Table Structure
- longer, narrower tables are generally better than wide, short tables
- tradeoff between query speed and index size
- NULLs
- 3NF
- Idea: don’t duplicate data, use keys and more tables; keep like with like
Keys & Indices
- PRIMARY: every row should have a unique identifier
- a table may have only one PRIMARY key
- generally bad practice not to have a PRIMARY KEY
- INDEX (see below)
- UNIQUE: unlike PRIMARY, can have NULLs
- search may be \(O(\log{n})\) instead of \(O(n)\)

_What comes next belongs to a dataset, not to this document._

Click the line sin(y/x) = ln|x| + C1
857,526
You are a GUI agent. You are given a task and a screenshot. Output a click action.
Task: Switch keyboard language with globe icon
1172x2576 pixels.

- Optimizing queries with EXPLAIN
Example
DROP INDEX IF EXISTS individuals_state_idx;
DROP INDEX IF EXISTS committees_cmte_st_idx;
-- wicked slow, running time forever...
-- note sequential scans
EXPLAIN SELECT sum(1) as N FROM committees c
JOIN individuals i ON c.cmte_st = i.state
WHERE i.state = 'MA';
-- Build index on big table
CREATE INDEX ON individuals (state);
-- now it uses the index, running time
EXPLAIN SELECT sum(1) as N FROM committees c
JOIN individuals i ON c.cmte_st = i.state
WHERE i.state = 'MA';
-- Build index on small table
CREATE INDEX ON committees (cmte_st);
-- now it uses BOTH indexes, running time
EXPLAIN SELECT sum(1) as N FROM committees c
JOIN individuals i ON c.cmte_st = i.state
WHERE i.state = 'MA';